▸ Dataset records
########

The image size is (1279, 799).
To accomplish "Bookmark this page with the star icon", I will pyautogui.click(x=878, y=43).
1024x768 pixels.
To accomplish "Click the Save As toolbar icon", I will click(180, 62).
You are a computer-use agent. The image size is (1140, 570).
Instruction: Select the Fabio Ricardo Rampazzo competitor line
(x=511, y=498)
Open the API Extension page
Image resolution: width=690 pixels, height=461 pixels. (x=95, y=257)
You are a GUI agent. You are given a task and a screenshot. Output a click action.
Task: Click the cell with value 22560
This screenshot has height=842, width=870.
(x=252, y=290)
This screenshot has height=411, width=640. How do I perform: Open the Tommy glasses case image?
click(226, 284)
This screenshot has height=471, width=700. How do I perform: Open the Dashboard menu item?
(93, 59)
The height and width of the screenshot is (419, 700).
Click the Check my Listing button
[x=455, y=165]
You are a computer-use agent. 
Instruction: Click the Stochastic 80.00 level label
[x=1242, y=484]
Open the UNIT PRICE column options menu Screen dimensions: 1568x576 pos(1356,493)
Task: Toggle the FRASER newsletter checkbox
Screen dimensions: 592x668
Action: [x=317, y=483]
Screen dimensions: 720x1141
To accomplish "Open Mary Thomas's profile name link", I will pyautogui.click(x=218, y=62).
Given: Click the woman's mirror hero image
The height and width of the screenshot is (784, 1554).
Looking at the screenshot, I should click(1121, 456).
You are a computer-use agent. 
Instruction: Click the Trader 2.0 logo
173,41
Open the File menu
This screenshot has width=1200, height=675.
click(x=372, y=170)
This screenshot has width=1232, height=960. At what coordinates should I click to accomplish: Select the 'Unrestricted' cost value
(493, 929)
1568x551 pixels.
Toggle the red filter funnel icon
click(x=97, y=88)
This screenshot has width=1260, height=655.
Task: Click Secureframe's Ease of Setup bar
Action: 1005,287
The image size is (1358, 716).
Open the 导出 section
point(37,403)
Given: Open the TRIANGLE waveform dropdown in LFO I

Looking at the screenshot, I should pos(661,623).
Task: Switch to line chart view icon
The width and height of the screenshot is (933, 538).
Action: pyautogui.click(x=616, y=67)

########

▸ How to complete this task
Using the word "agent" as the filter, copy each matching line from the material.

▸ Answer to this task
You are a computer-use agent. The image size is (1140, 570).
You are a GUI agent. You are given a task and a screenshot. Output a click action.
You are a computer-use agent. 
You are a computer-use agent. 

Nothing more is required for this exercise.